Saturday, August 31, 2019

 

The Emperor's Chubby Court-Jester

Theodore Ziolkowski, "Uses and Abuses of Horace: His Reception since 1935 in Germany and Anglo-America," International Journal of the Classical Tradition 12.2 (Fall, 2005) 183-215 (at 184-185):
This was the culture that also produced Wilfred Owen's virulent antiwar poem, "Dulce Et Decorum Est" (1917), which takes as its title and subtext the familiar lines from Horace's Second Roman Ode (3.2.13) proclaiming the sweet propriety of death for one's country—a sentiment that Owen calls "The old Lie."7 Two years earlier, required to write a school essay on the same passage, the seventeen-year-old Bertolt Brecht ridiculed "the emperor's chubby court-jester" ("des Imperators feister Hofnarr") who had run away at Philippi, and slighted his poem as "applied propaganda" ("Zweckpropaganda").8 And in the opening section of Hugh Selwyn Mauberley (1920)—"Ode pour l'élection de son sepulchre iv"—Ezra Pound denounced war, lamenting those who, misled by spurious motives, die "pro patria, / non 'dulce' non 'et decor'" (sic).9

7. The Collected Poems of Wilfred Owen, ed. C. Day Lewis (London: Chatto and Windus, 1963), 55.

8. O. Müllereisert, "Augsburger Anekdoten um Bert Brecht," in Erinnerungen an Brecht, zusammengestellt von H. Witt (Leipzig: Philipp Reclam jun., 1964), 18; cited here by Peter Witzmann, "Bertolt Brecht, Beim Lesen des Horaz," Das Altertum 14 (1968): 55-64.
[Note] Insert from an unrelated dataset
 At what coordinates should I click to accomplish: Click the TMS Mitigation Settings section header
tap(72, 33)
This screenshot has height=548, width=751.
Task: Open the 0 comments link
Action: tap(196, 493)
9. As recently as 1957/58, students at the University of Munich demanded (successfully!) that the same quotation be removed from a decorative window in the main hall of the university. See Werner Suerbaum, Q. Horatii Flacci Disiecti Membra Poetae (University of Munich, 1993), Beiheft 1:24. For further examples see Martin M. Winkler, "Dulce et decorum est pro patria mori? Classical Literature in the War Film," International Journal of the Classical Tradition 7 (2000): 177-214.